══ Text section ══
The voluntary carbon credit market – what is it and how does it work?
Ritvars Podziņš
Thursday, February 1, 2024
The carbon (CO2) credit market is growing rapidly around the world, thanks to increasing environmental demands. As more and more companies seek to reduce their environmental impact, both the supply and demand for carbon credits continue to grow. The voluntary carbon market system has become popular not only in agriculture but also in forestry. In this article, you will learn about what the voluntary carbon market is and how it works.
What is a carbon market?
It is important to emphasise from the very beginning that there are two types of carbon markets. The voluntary carbon market should not be confused with the mandatory or compliance carbon market, which is an internationally regulated carbon trading system.
Carbon markets are systems that are linked to reducing carbon emissions. They facilitate trade between buyers and sellers in the form of certificates or credits that reduce, avoid or accumulate emissions. Carbon markets are created by governments or private organisations to support environmental, sustainability, and climate change targets that include the reduction and removal of CO2 or other greenhouse gas (methane, nitrous oxide) emissions.
Carbon market trends worldwide
The carbon market has seen a marked increase since 2016, with the adoption of the Paris Agreement, which sets out an action plan to limit global warming by keeping average temperatures to 1.5 degrees Celsius, and is therefore binding on us. In 2021, it was reported that the value of the global carbon market surged to a record $ 851 billion and is expected to grow even more in the next decade. The European Union (EU) is also close to introducing a carbon farming system in the region that would standardise carbon credit sequestration processes and incentivise the achievement of climate targets.
The value of the voluntary carbon market continues to grow rapidly. It has increased by 48% since 2021 and is expected to reach a value of around $ 50 billion in 2030.
Development of the voluntary carbon market (USD billion)
Source: A blueprint for scaling voluntary carbon markets to meet the climate challenge
Mandatory or compliance carbon market
Compliance carbon markets, also referred to as mandatory or regulatory markets, are structured around national, regional, or international requirements for greenhouse gas emission limitations. This is regulated by individual countries or international regulations and is designed to have major emitters, such as various factories, gradually reduce their emissions. The EU Emissions Trading System (ETS) is the best-known example. In it, emission allowances are traded in emissions trading schemes between countries. The main objective of this market is to limit emissions.
Some examples of regulatory compliance markets are:
EU Trading System (ETS);
Clean Development Mechanism (CDM);
What is the voluntary carbon market?
The voluntary carbon market is a system for trading carbon credits – units for reducing or avoiding greenhouse gas emissions. The voluntary market involves private organisations, where one side of the market develops project to remove or reduce GHG emissions and generate carbon credits, and the other funds the decarbonization projects by buying the credits with the intention to offset its emissions. This market operates outside the regulatory regime and, using a voluntary market mechanism, organisations can generate carbon credits through various environmental projects, and large corporations can buy these offsets. Many large companies participate in the voluntary carbon market because they consider it a socially responsible decision.
The voluntary carbon market operates independently of the mandatory carbon market.
Where did the voluntary carbon credit market originate?
═══
### Task list
- 1) Name every greenhouse gas mentioned in the article on the voluntary carbon market.
- 2) From the article on the voluntary carbon market, set down the passage between "The voluntary carbon credit market –" and "how it works.", inclusive, with no changes.
══ Source excerpt ══
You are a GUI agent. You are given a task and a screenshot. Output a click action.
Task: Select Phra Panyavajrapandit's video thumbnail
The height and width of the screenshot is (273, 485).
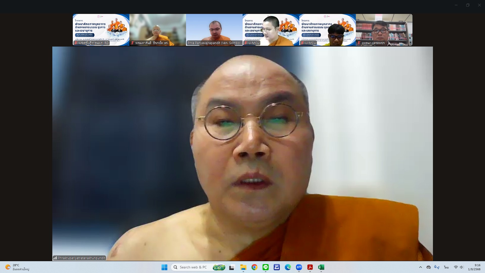click(214, 30)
═══
### Answer list
- 1) CO2 (carbon dioxide), methane, nitrous oxide

- 2)
The voluntary carbon credit market – what is it and how does it work?
Ritvars Podziņš
Thursday, February 1, 2024
The carbon (CO2) credit market is growing rapidly around the world, thanks to increasing environmental demands. As more and more companies seek to reduce their environmental impact, both the supply and demand for carbon credits continue to grow. The voluntary carbon market system has become popular not only in agriculture but also in forestry. In this article, you will learn about what the voluntary carbon market is and how it works.